- SUPPLIED PASSAGE -
=== Section Start ===

Soda Industry Spending Against Public Health Tops $100 Million


Spending Since 2009 Targets Taxes, Warning Label Measures

August 25, 2015

Coca-Cola, PepsiCo, and the American Beverage Association have spent at least $106 million to defeat public health initiatives at the federal, state, and local levels since 2009, according to an analysis conducted by the nonprofit Center for Science in the Public Interest. The actual amount spent by the soda industry is assuredly much greater, since campaign finance and lobby expenses are not available in 10 out of the 23 jurisdictions that have considered policies aimed at reducing sugar drink consumption.

The soda industry ramped up its federal lobbying spending dramatically in 2009. That year, legislators were exploring new federal excise taxes on soda as one potential funding source for health care reform. It’s impossible to know exactly what Big Soda’s lobbyists were working on; disclosure reports indicate menu labeling, school nutrition, and the Supplemental Nutrition Assistance Program were also among the industry’s interests. But compared with the industry’s pre-2009 baseline spending, CSPI estimates that the industry spent $52 million at the federal level opposing public health initiatives.

=== Section End ===

- DATA BELOW -
=== Section Start ===

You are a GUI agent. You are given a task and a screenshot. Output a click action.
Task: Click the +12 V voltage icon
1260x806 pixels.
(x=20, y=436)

=== Section End ===

- TASK BRIEF -
Extend the article on soda industry spending against public health past its final paragraph.

- ANSWER SPACE -
At the state level, the industry spent $16.7 million in Washington State in a successful campaign to overturn at the ballot box a 2-cent per 12-ounce tax passed by the legislature. Between 2009 and 2015, the beverage industry spent $15.2 million to defeat several measures in New York State, including a proposed state-wide soda tax and then-Mayor Michael Bloomberg’s proposal to cap the size of restaurant soda servings to 16 ounces. Between 2013 and 2015, the industry spent $2.4 million to unsuccessfully oppose a proposed soda tax in Berkeley, CA, and spent $9.2 million in 2014 to successfully oppose a similar tax in San Francisco. (The latter proposal had majority support but failed to reach the required two-thirds threshold.)

“Like the tobacco industry before it, the soda industry is spending heavily and spending strategically and has mostly been successful at blocking federal, state, and local public health measures aimed at reducing soda-related disease,” said CSPI director of health promotion policy Jim O’Hara. “However, it’s unclear whether the industry will be able to preserve its winning streak when it has to fend off a greater number of soda tax or warning label proposals simultaneously.”

Overall, the American Beverage Association spent $64.6 million to fight sugar drink initiatives. Much of its money was spent at the DC-based public affairs firm Goddard Gunster, and the media buying firm GCW Media services. Soda industry spending is also bipartisan, and flows to vendors with Republican ties (such as Public Opinion Strategies) as well as Democratic ties (such as The Mellman Group, Beneson Strategy Group, and Dewey Square Group).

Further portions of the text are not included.